Accent-Aware Text-to-Speech for Nigerian English: Building Inclusive Voice AI from Community-Curated Data
Keywords: Nigerian English, Text-to-Speech, StyleTTS2, Accent-Aware TTS, Speech Synthesis, Whisper, Phoneme Embeddings, Diffusion Models, Inclusive AI
Abstract: Voice technologies often fail to represent the linguistic diversity of emerging markets, particularly African accents and languages. This work presents a multilingual text-to-speech (TTS) system tailored for Nigerian-accented English, built on the StyleTTS2 architecture and trained on a community-curated dataset spanning the three major Nigerian ethnic groups: Yoruba, Igbo, and Hausa.
To construct the dataset, volunteers with technical backgrounds recorded readings from Nigerian-published texts across domains such as religion, politics, history, and education. Recordings ranged from 1 to 6 hours per speaker. Using Whisper for transcription, audio was converted into timestamped SRT files and manually corrected by a four-person team. A custom script segmented the audio into variable-length clips (2–30 seconds), yielding over 4,000 paired samples. The dataset was split 80/20 for training and evaluation.
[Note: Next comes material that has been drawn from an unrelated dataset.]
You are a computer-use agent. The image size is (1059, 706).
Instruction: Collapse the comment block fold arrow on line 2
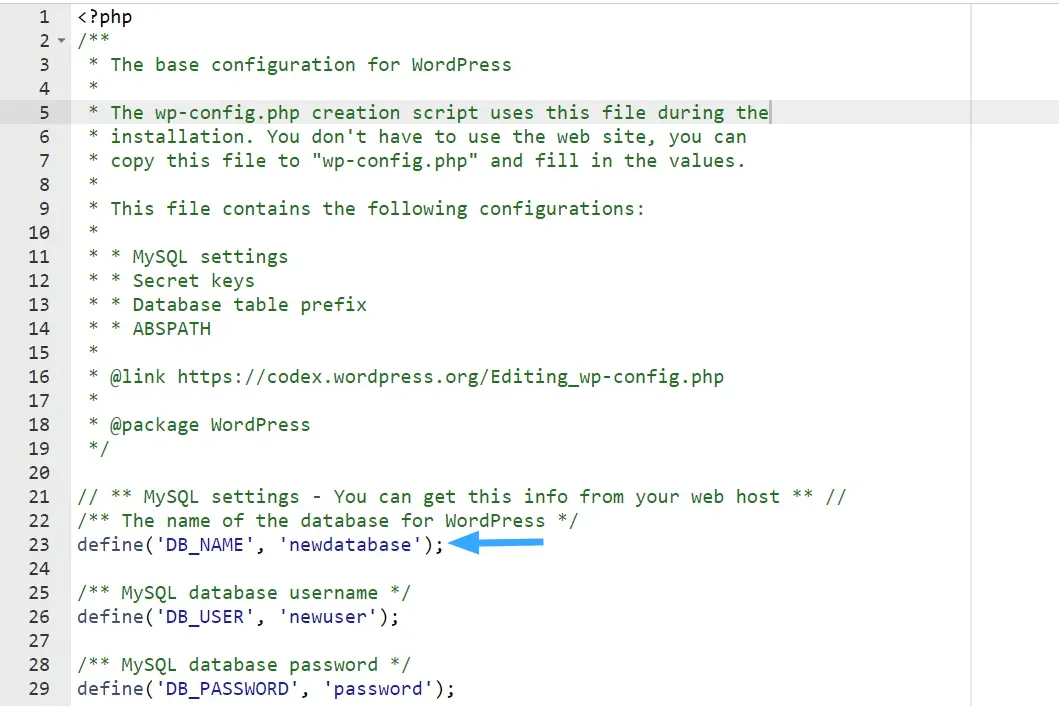[x=62, y=41]
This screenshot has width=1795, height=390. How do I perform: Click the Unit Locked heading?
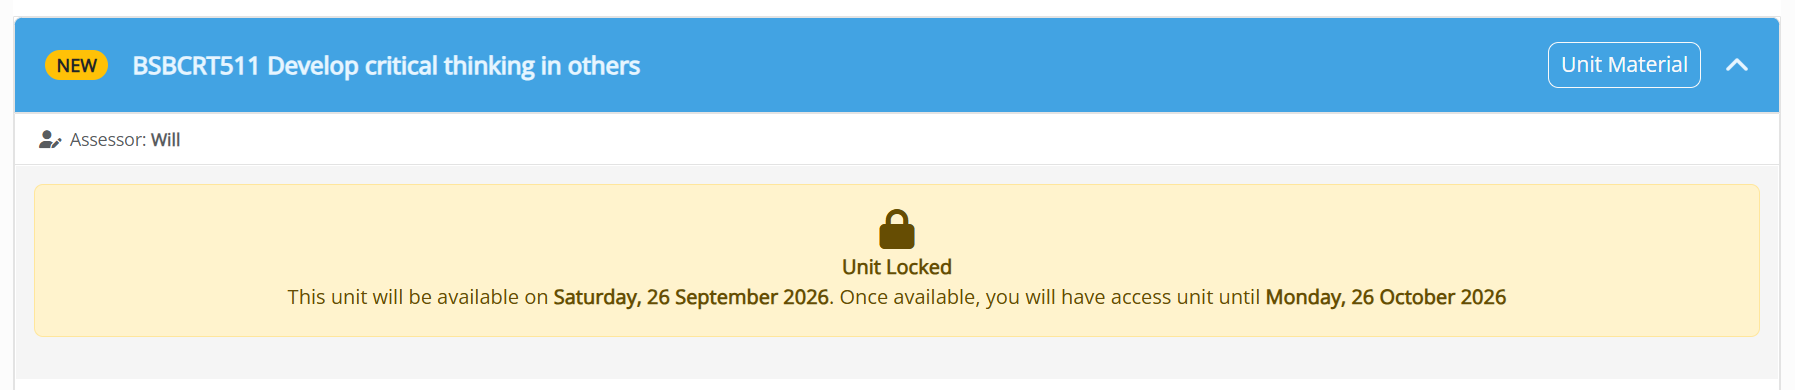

During preprocessing, transcriptions were converted into phonemes using the phonemizer Python package. The model learns the relationship between phoneme sequences and speaker-specific acoustic features, including pitch and prosody. At inference time, given a new text input and reference audio, the model mimics the speaker’s vocal style by predicting pitch contours and generating expressive speech that reflects the speaker’s accent and emotional tone.
The architecture integrates phoneme-level BERT embeddings, style and prosody encoders, and a diffusion-based decoder. Informal evaluation was conducted using human raters, with three evaluators per sample. Approximately 87% of synthesized outputs were rated as accent-faithful and emotionally consistent with the reference audio. Additionally, Word Error Rate (WER) was used to assess intelligibility across test samples, with an average WER of 12.4% across the test set.
This work demonstrates the feasibility of building inclusive voice AI using modest resources and community participation, with potential applications in education, public services, and digital accessibility across Africa.